Fast Company2:50pm 2 June 2014
A pair of impressive fightback drives netted qualifying sensation Marcus Armstrong a top 10 finish in the Junior class at the second round of the 2014 Rotax Max Euro Challenge in Italy over the weekend.
The Christchurch 13-year-old was the talk of practice and qualifying after topping his groups (J1 in practice and Group B in qualifying) and maintained his front-running form into the heat races, finishing eighth in the first and runner-up in the second before winning the third.
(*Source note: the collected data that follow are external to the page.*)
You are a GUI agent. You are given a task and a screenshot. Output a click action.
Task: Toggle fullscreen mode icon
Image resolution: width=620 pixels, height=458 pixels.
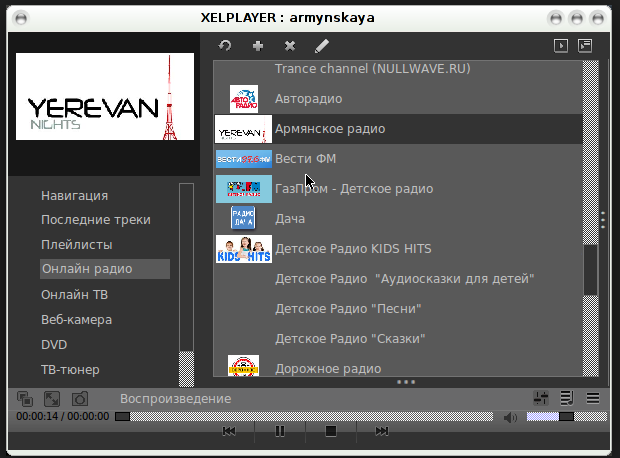(52, 399)
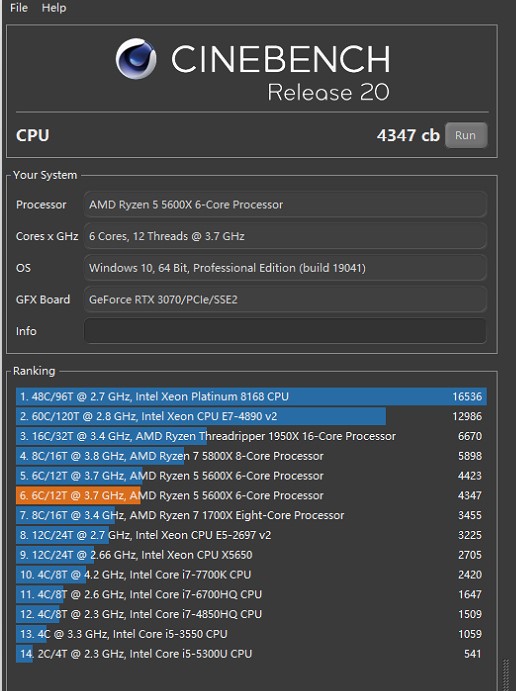Click the Ryzen 5 5600X entry scoring 4423

(251, 476)
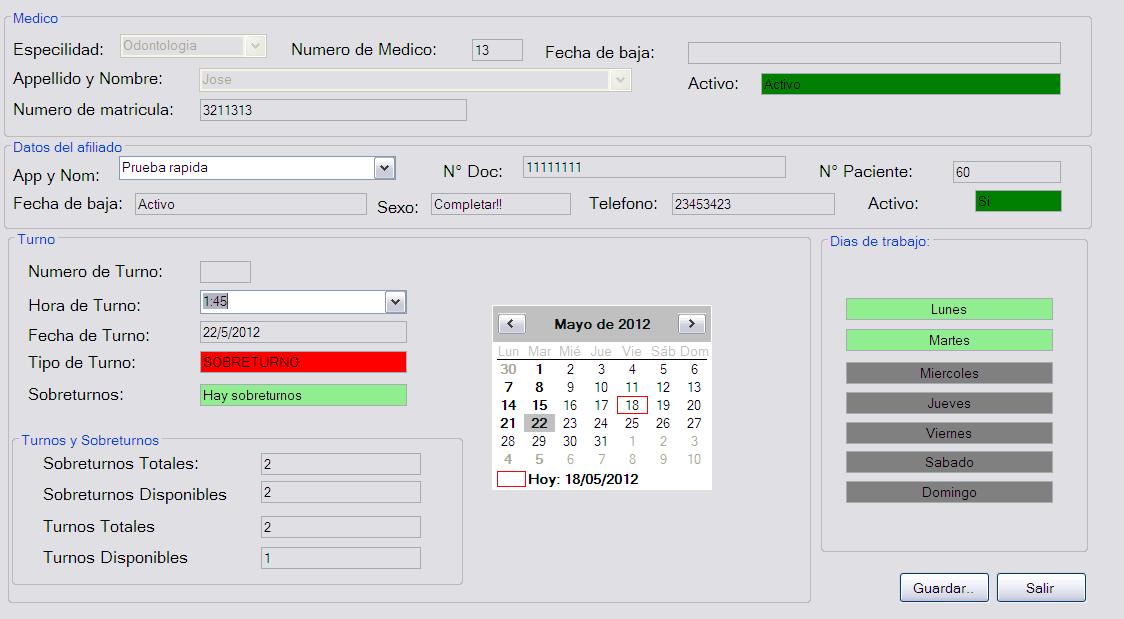Expand the App y Nom patient dropdown
The height and width of the screenshot is (619, 1124).
pyautogui.click(x=385, y=169)
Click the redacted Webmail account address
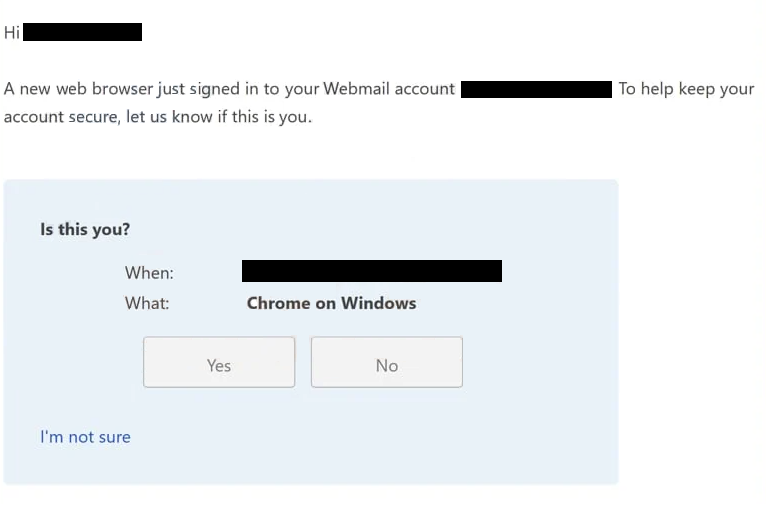 point(536,89)
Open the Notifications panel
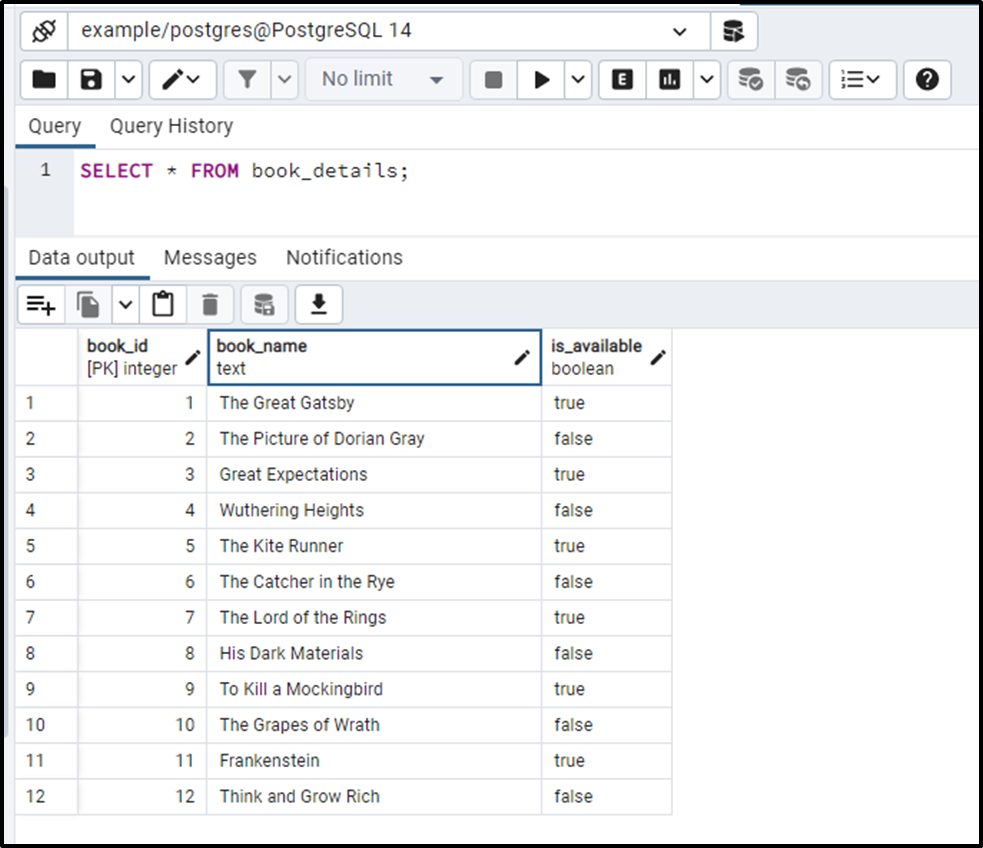The height and width of the screenshot is (848, 983). pos(344,257)
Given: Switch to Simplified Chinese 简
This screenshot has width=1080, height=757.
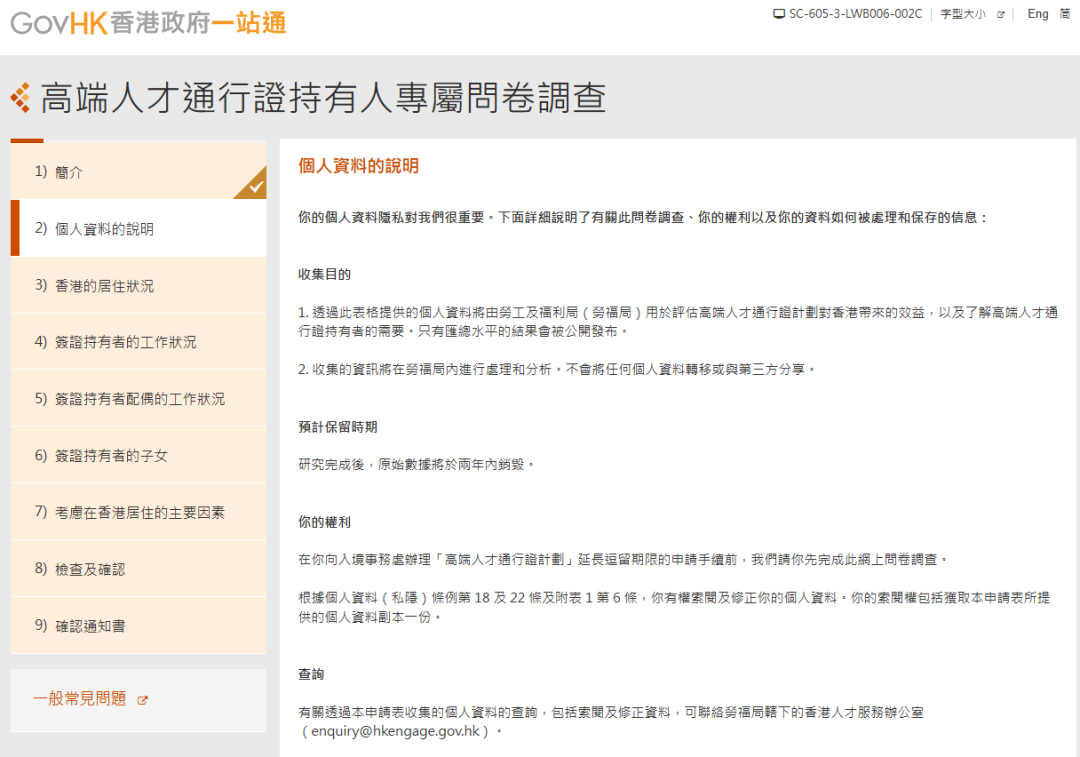Looking at the screenshot, I should [x=1065, y=14].
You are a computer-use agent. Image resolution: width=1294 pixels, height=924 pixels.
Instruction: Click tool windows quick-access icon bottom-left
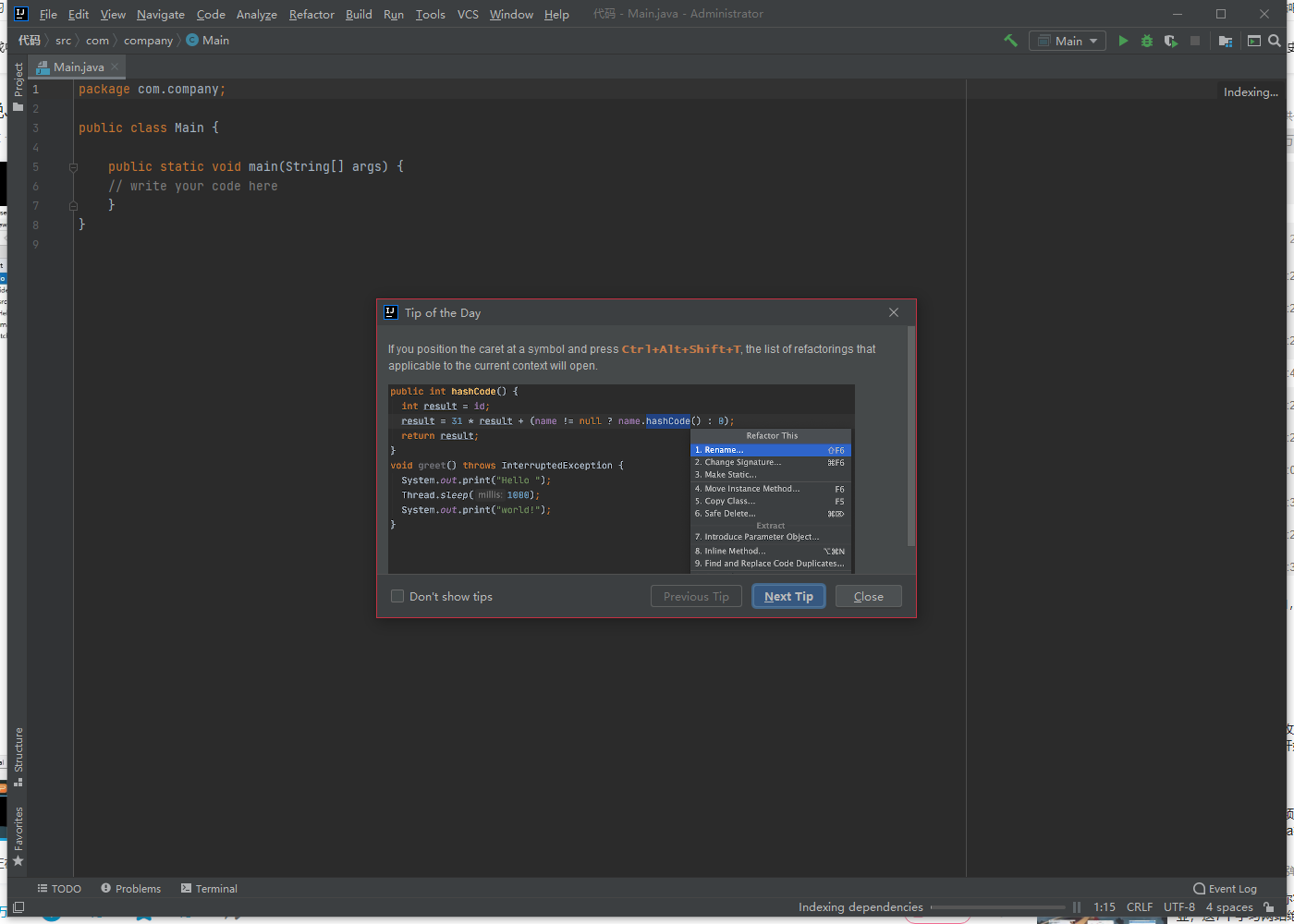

That saw him ranked third out of the 57-strong field at the Castelletto (Milan) track and after winning the five lap warm-up race ahead of the Pre-Final – the race to decide grid positions for the Final and in which he would start from P3 on the grid – a place on the round podium was definitely on the cards.
It was not to be however.
“I was hit into the wall in Turn 1 (in the Pre-Final) and had to fight my way back to 17th,” the talented Kiwi youngster said early this morning (NZ time). “The Final was clean so I was able to get back up to eighth (from P17 on the grid).”
Armstrong, who is driving an Alonso kart for top British team Dan Holland Racing in this year’s four-round Rotax Euro Challenge series, had a similar run at the opening round in Belgium in April, a shunt and resultant dnf (did not finish) in the Pre-Final – which he started from P6 and in which he had got as high as third before it was red-flagged and re-started – seeing him work his way from P31 to 17th place at the flag in the Final.
Works FA Kart driver Thomas Preining from Austria was the big winner in the Junior Rotax class at Castelletto, being quickest in both free practice sessions before topping his qualifying group and heading Tony Kart driver Max Timmermans from Belgium and Armstrong in the overall qualifying order.
He then went on to win both the Pre-Final and Final with FA Kart teammate Richard Veschoor from the Netherlands runner-up in both and Timmermans third in the Final.
Armstrong now returns home to Christchurch – briefly – before heading north for the fourth round of the New Zealand Rotax Max Challenge series, being hosted by the KartSport Bay of Plenty club at Te Puke this coming weekend.
After breaking a chain at the opening round of that series in Palmerston North earlier this year the 13-year-old has also been in fightback mode here, winning his class at the second round outright and finishing a close second at the third late last month to be just three points behind Arai Rotax Junior class leader Taylor Harte heading to Te Puke.